A non-related Covid story did find its way into the mainstream over the weekend as reports suggest Denmark had helped the United States to spy on European Politicians with German Chancellor Angela Merkel being the most high profile. The allegations go back to when Joe Biden was Barack Obama’s Vice President. At the time Joe Biden strenuously denied that the US were spying on European Allies however the whistleblowing from Edward Snowden has suggested that wasn’t the case. Whilst this story is likely to be one that disappears over time, it could start to cause tensions amongst nations especially when trade and national cooperation are such hot topics. You wouldn’t expect for now to see any immediate impact on the currency markets however depending on whether there are any further developments it could have an influence on sentiments moving forwards.
This week there is data from across the block with unemployment and economic data for different countries. At the moment positive and negative data readings are dictating the currency value as there is still so much uncertainty surrounding the coronavirus recovery. As the Eurozone economies continue to vaccinate and start to open up this could begin to have an effect on the euro. However, there is still a real urgency to make sure Brits can travel for holidays and spend in the struggling economies, however at the moment that progress is looking quite slow.

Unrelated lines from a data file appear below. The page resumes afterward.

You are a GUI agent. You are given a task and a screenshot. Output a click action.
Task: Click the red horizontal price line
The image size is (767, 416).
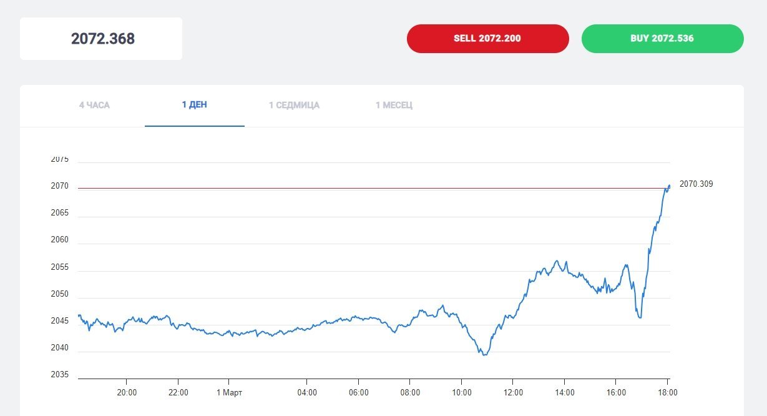tap(374, 188)
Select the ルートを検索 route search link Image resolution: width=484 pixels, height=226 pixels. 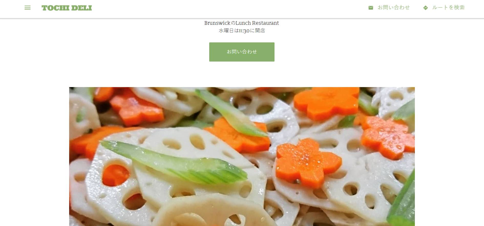pyautogui.click(x=448, y=8)
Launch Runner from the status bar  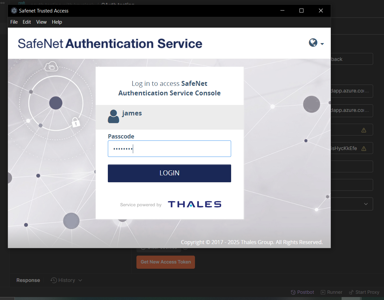[331, 292]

President Bidens $6TN budget
President Joe Biden last week revealed his $6TN budget which would focus on Infrastructure, Poverty and tackling climate change. The President’s initial plan is considered to be a starting point and the Senate and House of Representatives will now need to debate in order to come up with a compromised solution. The spending plans are thought to be the biggest for nearly half a decade and do come with some serious warnings.

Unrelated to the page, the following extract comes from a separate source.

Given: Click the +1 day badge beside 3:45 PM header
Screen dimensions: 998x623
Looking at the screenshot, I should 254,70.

After Biden already following Covid helped the population with a direct personal cheque, there are several concerns that this could really overheat the economy. Inflation levels in the US are already reaching a point where the Federal Reserve may need to act, however raising interest rates could have a detrimental effect. The US government provided one of payments for the population so they could spend, now the dollars have been spent there is no more money so it’s something of a false economy. Everyone was richer for a brief period so making economic decisions based of that brief moment could have lasting effects.
The US Dollar over the last weeks against Sterling has climbed back up to a 5 year high 1.42, interestingly this is the level just before the Brexit Referendum back in 2016. Essentially considering the disruption the UK has been through from both Brexit and now Covid, it’s hard to believe the market values the Pound against the US Dollar as before the referendum. Arguably, this means the market doesn’t at the moment have much confidence for the US Dollar.